Voting in PNG's Southern Highlands and Hela provinces has been extended by a day with delays marring the start of the country's five-yearly elections.
Police spokesman Dominic Kakas says booths will be reopened on Sunday following reports throughout the region that many have be unable to vote after election commission staff and security were late arriving at some villages.
In Tari in Hela Province, residents have complained there are not enough ballot papers.
The electoral commission had planned to carry out one-day voting across the Highlands, which is home to more than half the country's estimated 4.6 million voters.
Police commissioner Tom Kulunga said during Saturday's visit to the region he would request an extension of voting.
In Tari, police fired five warning shots into the air above frustrated voters after a fight broke out at a booth.
"There are not enough ballots," one man told AAP.
"There are also lots of teenagers voting.

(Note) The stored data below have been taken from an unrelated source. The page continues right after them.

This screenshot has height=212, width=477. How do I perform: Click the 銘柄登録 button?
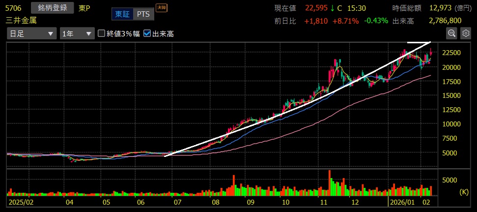click(x=52, y=8)
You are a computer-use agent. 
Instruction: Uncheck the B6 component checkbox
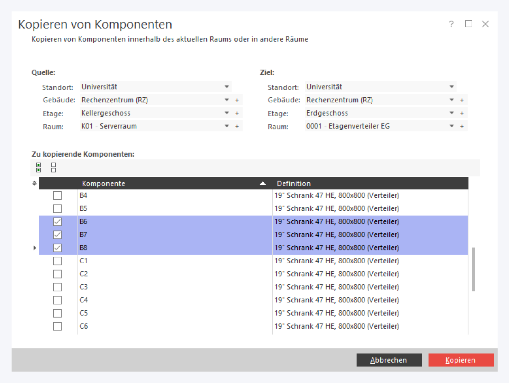coord(57,221)
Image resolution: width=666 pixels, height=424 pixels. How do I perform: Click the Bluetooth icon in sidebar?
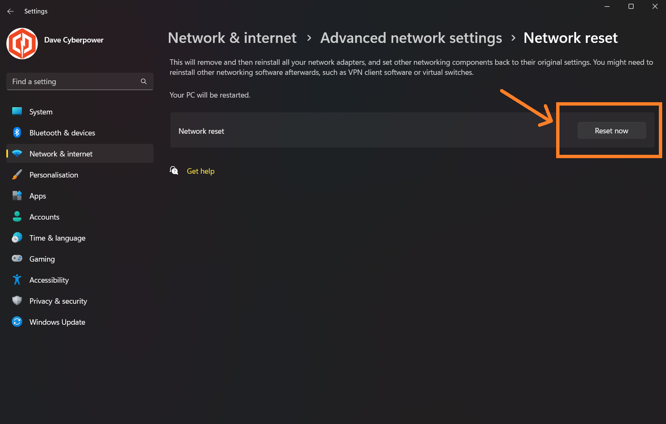point(17,133)
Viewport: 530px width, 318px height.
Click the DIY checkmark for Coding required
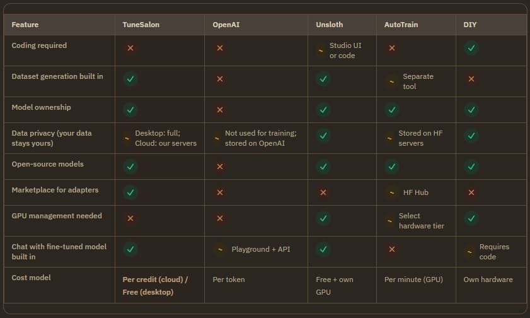(471, 48)
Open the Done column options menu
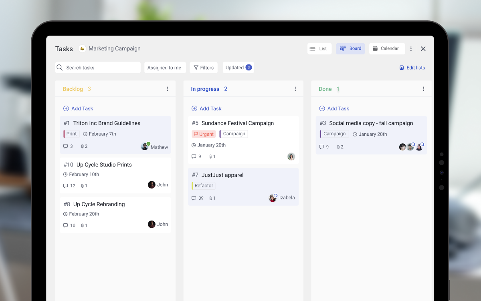Viewport: 481px width, 301px height. click(x=423, y=89)
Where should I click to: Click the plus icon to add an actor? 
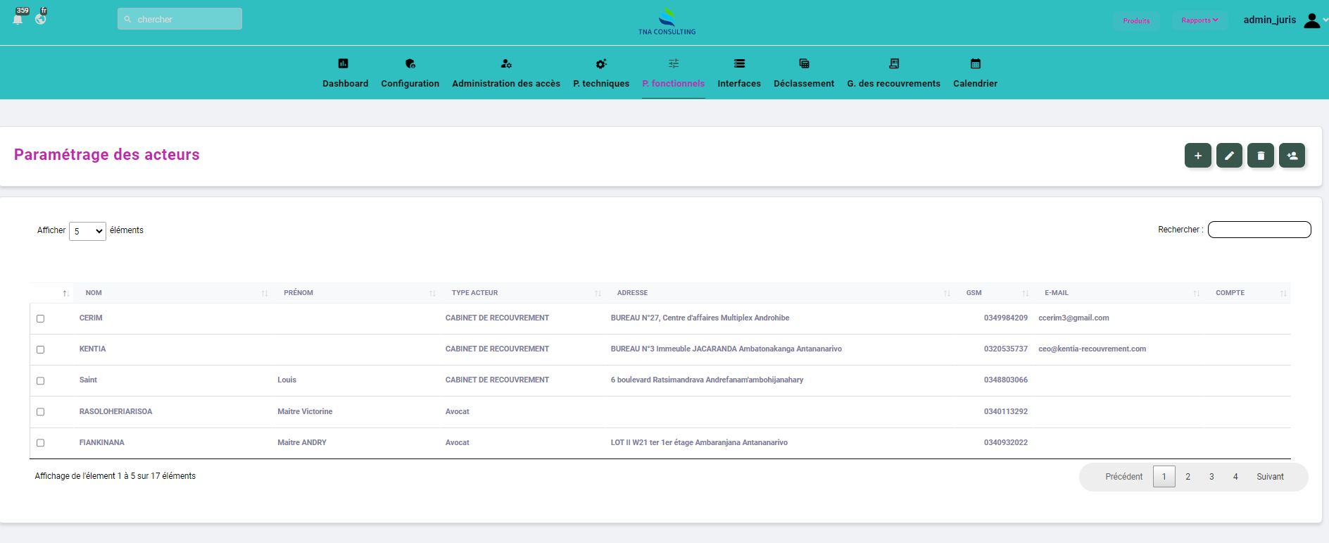pos(1197,156)
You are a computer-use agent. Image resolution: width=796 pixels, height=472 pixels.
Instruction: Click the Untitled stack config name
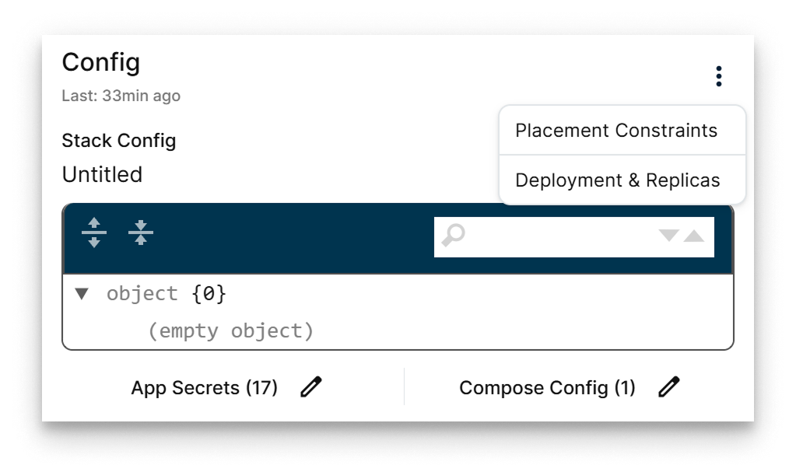pyautogui.click(x=101, y=174)
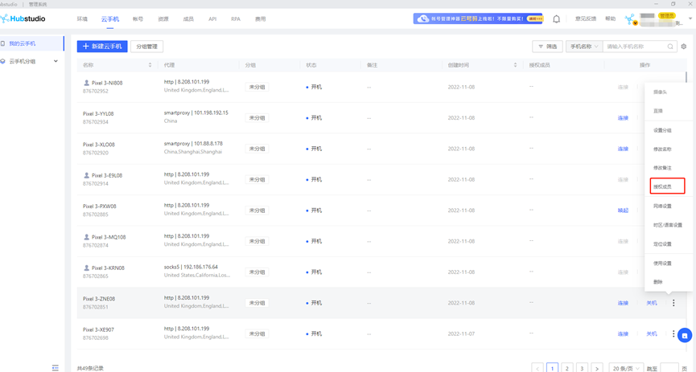
Task: Collapse the sidebar with bottom menu icon
Action: (56, 367)
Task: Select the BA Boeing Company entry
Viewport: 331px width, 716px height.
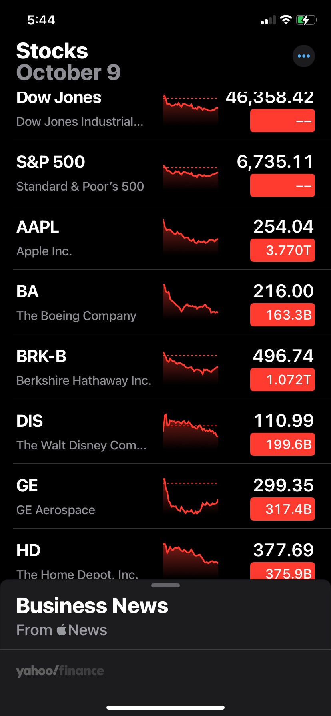Action: pyautogui.click(x=80, y=302)
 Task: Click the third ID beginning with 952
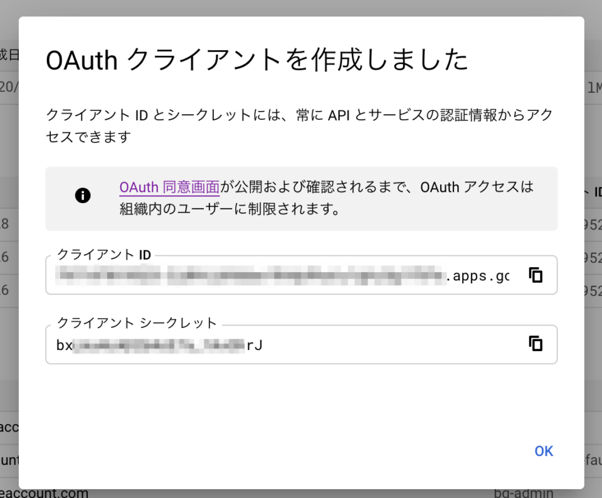[x=594, y=292]
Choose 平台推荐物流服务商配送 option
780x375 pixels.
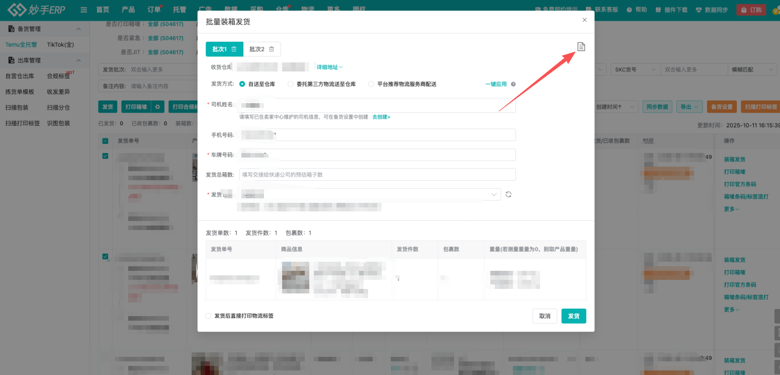tap(372, 84)
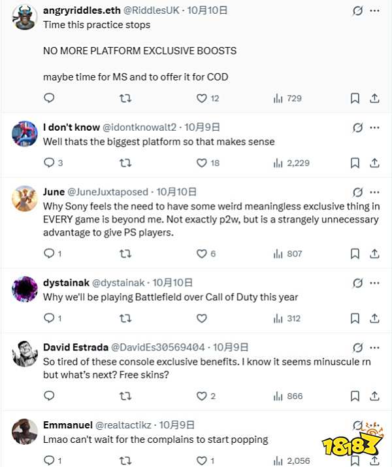Like the tweet by angryriddles.eth

click(202, 98)
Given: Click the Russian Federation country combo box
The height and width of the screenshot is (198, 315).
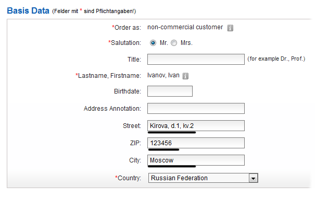Looking at the screenshot, I should point(203,178).
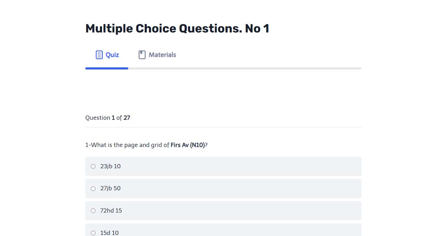Click the Materials book icon
Image resolution: width=438 pixels, height=236 pixels.
click(x=142, y=55)
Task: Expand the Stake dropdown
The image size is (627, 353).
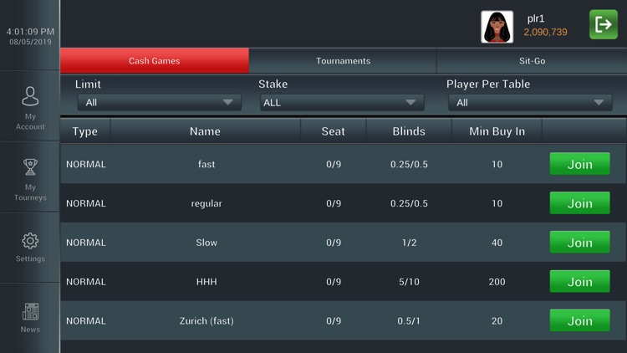Action: click(342, 102)

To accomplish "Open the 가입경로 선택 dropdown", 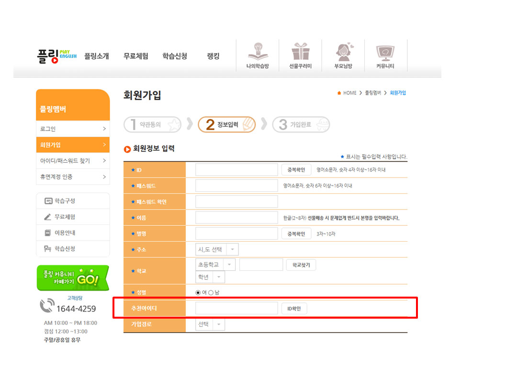I will click(x=210, y=324).
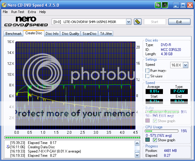
Task: Open the Run Test menu
Action: click(18, 12)
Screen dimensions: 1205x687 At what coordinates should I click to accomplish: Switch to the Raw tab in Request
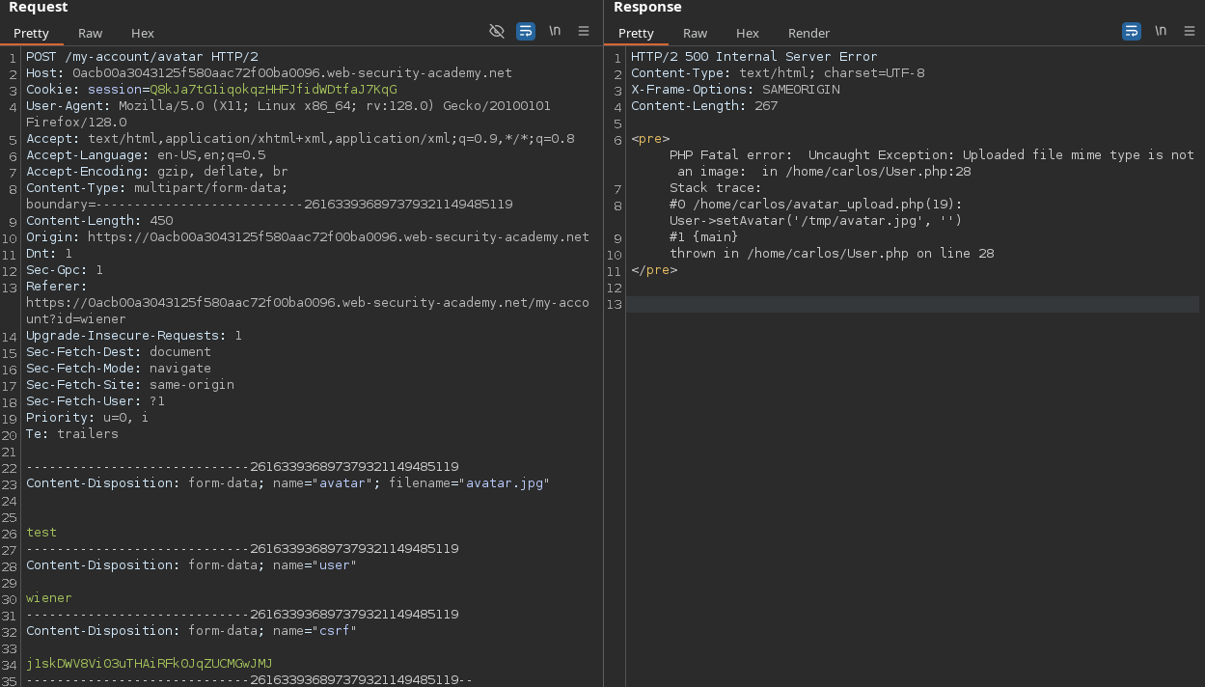pos(90,33)
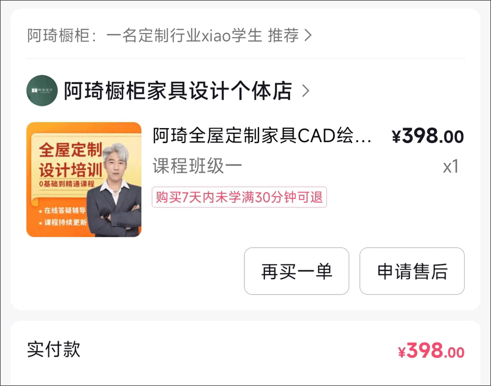This screenshot has height=386, width=491.
Task: Tap the x1 quantity indicator
Action: click(451, 167)
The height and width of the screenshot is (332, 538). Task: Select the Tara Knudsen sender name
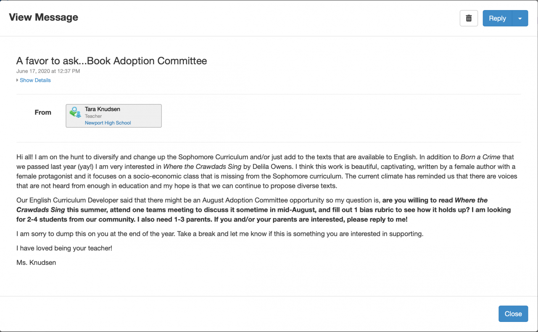[103, 109]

It will be declared as a failed election." No one was injured in the incident.
The government of Peter O'Neill voted in early 2012 to delay the much anticipated poll by six months after Highlands MPs expressed concern over voter fraud.
However, the government backed down following public protests in the capital, Port Moresby.
The 2012 poll is PNG's eighth since gaining independence from Australia in 1975.
Competition in this election is fierce with much at stake, namely control of PNG's massive resources boom expected to come online over the next two years.
The O'Neill government was born in controversy when it ousted former prime minister and founding father Sir Michael Somare in August last year.
Sir Michael is running again in the seat of East Sepik which he has held for 44 years.
However, he has told local media he will only stay in parliament long enough to see a new government formed under his National Alliance party.
Mr O'Neill and his deputy Belden Namah accuse Sir Michael of squandering opportunities to build PNG's ailing infrastructure during his recent nine-year stint in the top job.